Le termiche non si formano sul mare (che localmente non si scalda mai abbastanza) e quindi i rapaci non amano i trasferimenti su grandi distese d’acqua.

Piccoli uccelli come cince o fringuelli, comuni anche nelle nostre città, rappresentano l’esatto opposto di questi modelli di volo. Rispetto a quelle dell’albatro, possiedono ali corte e ampie, che vengono battute continuamente, soprattutto in fase di manovra, atterraggio e decollo.

I continui battiti d'ala degli uccelli di piccola taglia conferiscono loro un volo ondulato, non regolare.
Credits: Ipa-agency

Negli spostamenti più lunghi, alternano al volo battuto brevi planate, dando vita a un caratteristico percorso ondulato: forse un modo per risparmiare un po’ di energia. Le capacità acrobatiche di fringuelli e cince sono notevoli, ma l’apporto di energia richiesto per alimentare queste manovre è molto elevato: ogni individuo deve mangiare l’equivalente del suo peso corporeo ogni 2-3 giorni.

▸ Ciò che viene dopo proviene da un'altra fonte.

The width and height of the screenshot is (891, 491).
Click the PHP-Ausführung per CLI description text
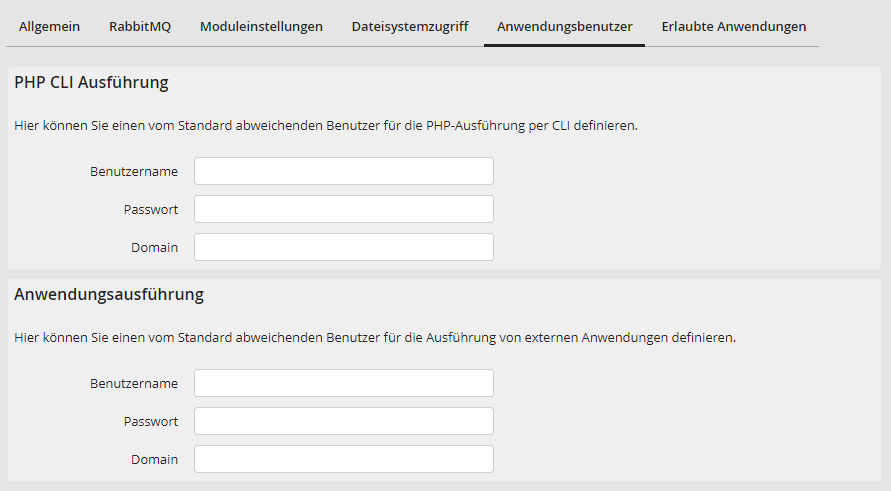pyautogui.click(x=326, y=126)
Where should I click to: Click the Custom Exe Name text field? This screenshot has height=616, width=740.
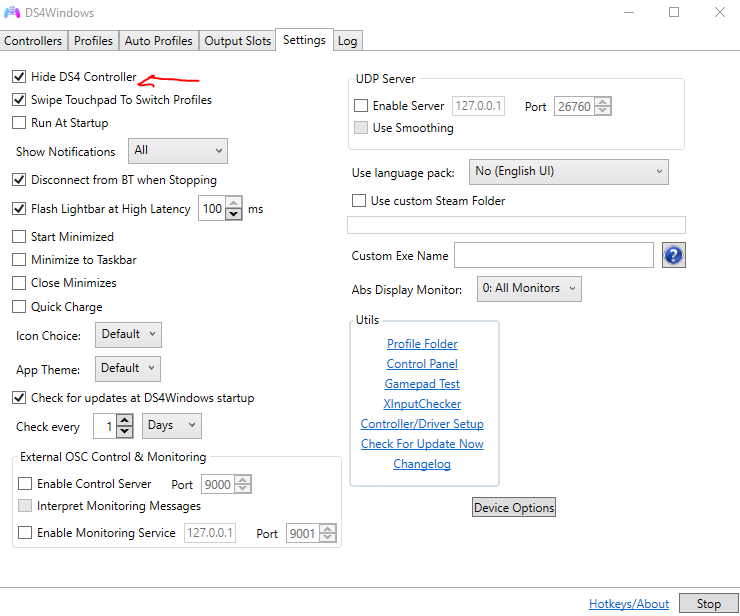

Molti uccelli di media taglia che passano molto tempo in aria hanno un approccio ancora diverso

Rondoni e falchi, per esempio, hanno ali strette e appuntite, a forma di falce, che consentono di spostarsi rapidamente in volo battuto alternato a planate, ma non consentono decolli e atterraggi rapidissimi. Questo è il “modello” scelto dal falco pellegrino (Falco peregrinus), capace di sfiorare i 300 km/h in picchiata.

Per raggiungere questa velocità, scende con ripide picchiate, accelera grazie alla spinta delle ali, e poi le ripiega parzialmente verso il corpo, picchiando per centinaia di metri e assumendo una posizione che lo fa assomigliare a una freccia. La sua tecnica di caccia si basa su attacchi a sorpresa dall’alto su uccelli in volo, spesso uccisi dall’impatto con gli artigli del rapace.

Alcuni uccelli hanno addirittura un “silenziatore” sull’ala. Gufi, allocchi e civette, che catturano spesso roditori facendosi guidare dal formidabile udito, dispongono di minuscole strutture a pettine sul bordo di attacco e di un rivestimento di piume morbide e soffici che riducono il fruscio prodotto dalla turbolenza dell’aria.

Il ruolo della coda

Se le ali sono lo strumento principale per librarsi in aria, la coda è invece indispensabile per manovrare, soprattutto a bassa velocità. Basta inclinare le lunghe penne di questa appendice per impostare una virata o applicare le correzioni utili per una manovra acrobatica.

Le code lunghe, che si aprono a ventaglio, tipiche di alcuni rapaci di foresta, come astore e sparviere, sono ottime per manovrare e frenare bruscamente tra gli alberi.